A key component in Rutledge’s happiness equation is the reward prediction error, the difference between what people expect and what they receive. In our brains, dopamine neurons signal reward prediction errors. Getting an unexpected positive reward boosts dopamine activity, whereas getting a predicted reward doesn’t make us quite as happy and keeps dopamine at baseline.
Data from 1,800 players of the Great Brain Experiment, which included more than 400 people diagnosed with depression, showed that reward prediction errors had similar effects on fluctuations in mood in depressed and non-depressed subjects.
“These results suggest that the dopamine system that produces reward prediction errors is probably functioning normally in depression and that the reward-related symptoms of depression have a different cause,” said Rutledge.
You win some, you lose some, but what happens to your mood when your friend wins or loses? In another experiment, Rutledge said, participants were less happy if they won and another player lost. The player’s happiness really took a dive if he or she lost and the other player won. “Both forms of inequality—getting more or less than another person—are happiness-reducing,” said Rutledge.
Mood changes might also lead to a potentially dangerous feedback cycle. Low expectations make positive surprises larger, which lead to inflated expectations that set the stage for negative surprises and lower mood—a cycle of alternating periods of positive and negative emotion common to those with bipolar disorder. Rutledge’s lab is building a computational model to understand the interaction between emotional states and resultant decisions, including risky decisions typical in bipolar patients.

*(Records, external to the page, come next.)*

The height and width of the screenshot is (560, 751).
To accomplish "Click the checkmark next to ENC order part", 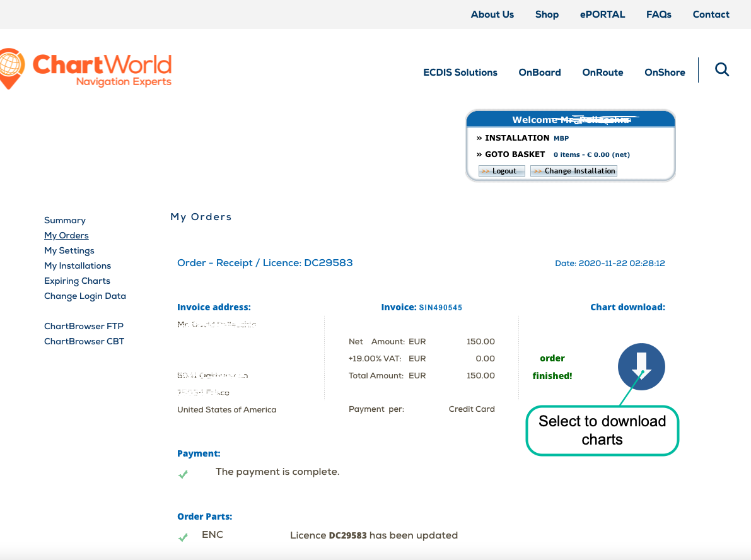I will (x=183, y=537).
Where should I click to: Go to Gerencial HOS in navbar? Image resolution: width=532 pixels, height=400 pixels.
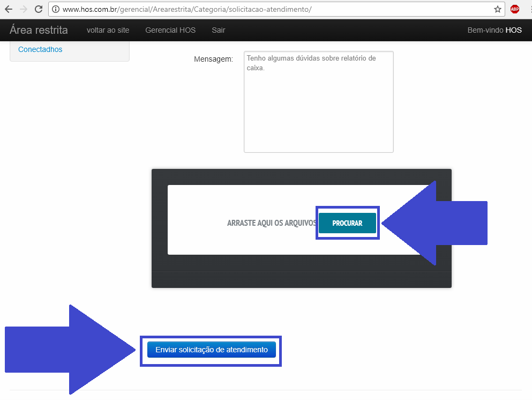click(x=170, y=30)
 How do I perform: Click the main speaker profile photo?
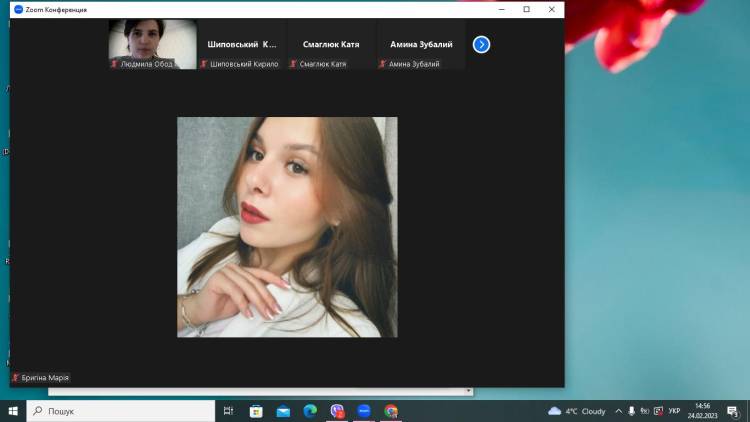click(287, 227)
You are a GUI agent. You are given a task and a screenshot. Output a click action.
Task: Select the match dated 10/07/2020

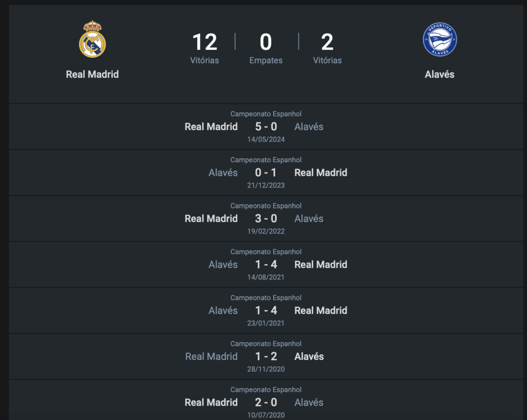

As Rutledge was collecting data from his app, he realized that many players only used it on the day they downloaded it, which didn’t provide the longitudinal data he sought for clinical questions. This spring, his lab will launch a follow-up app with new cognitive science games that will provide data over time by asking people to play the games every couple of weeks and fill out brief questionnaires about their current mood.
The four games focus on risk, effort, learning and other behaviors relevant to depression. In one game, you’re a fisherman who earns different amounts of points per fish and the values change over time. In another game, you’re digging for treasure and know that you will have winning and losing streaks down the line.
“We’re interested in how information about future prospects affects your current emotional state and the decisions you make,” said Rutledge.
The smartphone games provide hundreds of data points reflecting the player’s emotions and behaviors. The computational models then reduce these data to a much smaller number of parameters that can be used as inputs to machine-learning algorithms that can make predictions about symptoms.
“To the extent they actually capture important aspects of those neural circuits,” said Rutledge, “we expect they would be useful for making clinical predictions, for predicting whether symptoms will get better or worse.”